- **ИСХОДНЫЙ ОТРЫВОК**:
+ + + + +

Дом правительства. Сага о русской революции - Слёзкин Юрий Львович 8 стр.


И я настолько не отрываю своего существования от твоего, так часто в душе говорю с тобой, что и для меня как-то странно, что мы так долго не виделись. Но как хочется все же быть около, поглядеть на тебя и детишку воочию. Сознаюсь, гораздо больше желание быть с тобой, ты занимаешь мои мысли больше, ты, ты и ты, и еще раз ты, а потом наш детка. Не понимай меня превратно. Да, мне хочется твоей ласки, сознаюсь, иногда до боли хочется, и я не вижу в этом ничего дурного. Так хочется положить голову к тебе на колени, смотреть, смотреть без конца в твои так сильно дорогие, близкие, милые черты лица, вглядываться в твои глаза, превратиться в маленького-маленького и чувствовать прикосновение твоей руки к волосам, да, невыразимое наслаждение в этом. Но еще больше, сильнее всего хочется передать тебе все свои переживания, все свои думы, в самой передаче почерпнуть новые силы, сделать так, чтобы и тебя полностью захватило мое настроение, слиться в одном настроении… Хочется ласкать тебя, заботиться о тебе, сделать жизнь твою полной бодрости, радости… Много хочется дать. Но что я могу?[89]

В те же дни подопечный Свердлова Борис Иванов писал «далекому другу» Блюме Факторович. «Я пишу Вам письмо в сумерках. Вы стоите передо мной в моей хижине, как когда-то на нашей новогодней вечеринке в рабочем клубе. Шапка черных волос лежит короной, а черные, жгучие глаза искрятся при свете огней». Письмо заканчивается стихотворением.

Поцелуем одним мы с тобой встретим год,
Не для нас эта ночь ликований,
Поцелуем, как братья, борясь за народ,
Что томится под гнетом страданий.
Не завидуй веселью, мы выпьем до дна
Чашу слез и тоски безысходной.
Может быть, там, где полны бокалы вина,
Упиваются скорбью народной.
Может быть, в этот час, где разбита любовь,
Где разгульное счастье резвится,
Не вино ярко блещет, а слезы и кровь,
Кровь народная в кубках струится[90].

По другую сторону Урала Воронский пил из той же чаши:

Длинными докучными вечерами я много читал – до одурения, топил печь, приспуская лампу. Березовые дрова шипели, сухо трещали и щелкали, подобно разгрызаемым орехам. Кругом бродили уродливые мохнатые тени. О минувшем и угасшем напоминали покрывавшиеся серым пеплом угли. Далекой и невозвратной казалась недавняя жизнь в столицах и больших городах… Оживали пленительные женские образы, эта вереница страстей, превращенных в одни лишь бесплотные, ускользающие тени. Я спешил истопить печь, гремел заслонками, одевался, оглядывал полутемную комнату тоскливым и потревоженным взглядом, шел к Вадиму, к Яну, к Валентину. Темные небесные глубины подавляли своей пугающей безмерностью[91].

+ + + + +

- **ДАННЫЕ**:
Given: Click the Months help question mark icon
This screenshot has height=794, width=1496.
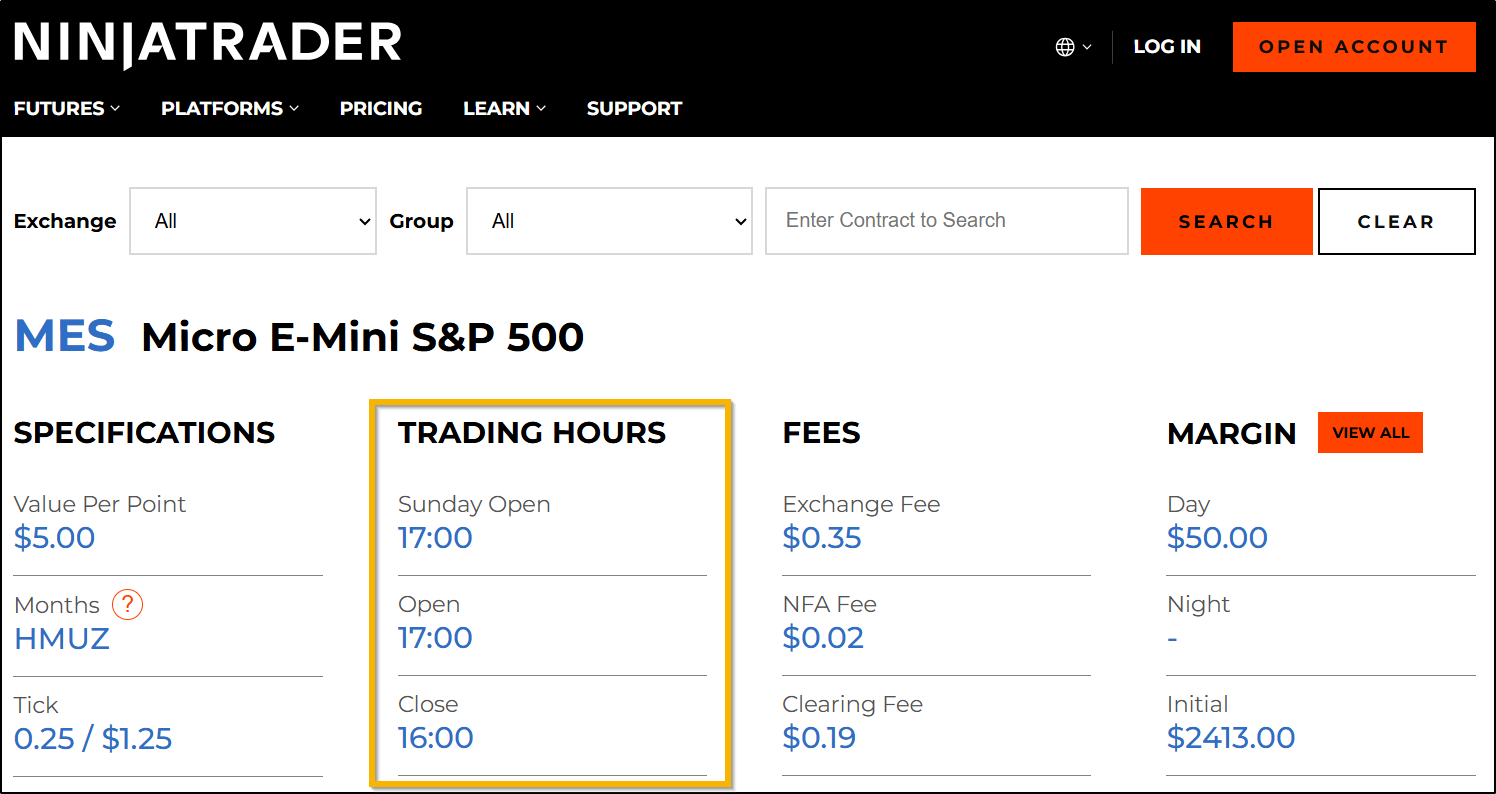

+ + + + +

- **ВАШИ ЗАДАНИЯ**:
(1) Кому, по словам отрывка, Борис Иванов адресовал свое письмо?
(2) Перепишите без изменений часть отрывка, которая начинается со слов "Длинными докучными вечерами" и кончается словами "своей пугающей безмерностью[91].".
(3) Проверьте по отрывку три утверждения и для каждого ответьте «да» или «нет», приведя точную цитату, на которой держится ответ. (a) Воронский топил печь березовыми дровами. (b) Борис Иванов писал письмо утром. (c) В письме у Блюмы Факторович светлые волосы.
Данные здесь ни при чем.

- **ОТВЕТЫ НА ЗАДАНИЯ**:
(1) Блюме Факторович, своему «далекому другу».

(2)
Длинными докучными вечерами я много читал – до одурения, топил печь, приспуская лампу. Березовые дрова шипели, сухо трещали и щелкали, подобно разгрызаемым орехам. Кругом бродили уродливые мохнатые тени. О минувшем и угасшем напоминали покрывавшиеся серым пеплом угли. Далекой и невозвратной казалась недавняя жизнь в столицах и больших городах… Оживали пленительные женские образы, эта вереница страстей, превращенных в одни лишь бесплотные, ускользающие тени. Я спешил истопить печь, гремел заслонками, одевался, оглядывал полутемную комнату тоскливым и потревоженным взглядом, шел к Вадиму, к Яну, к Валентину. Темные небесные глубины подавляли своей пугающей безмерностью[91].

(3)
(a) Да: «Березовые дрова шипели, сухо трещали и щелкали, подобно разгрызаемым орехам».
(b) Нет: «Я пишу Вам письмо в сумерках».
(c) Нет: «Шапка черных волос лежит короной».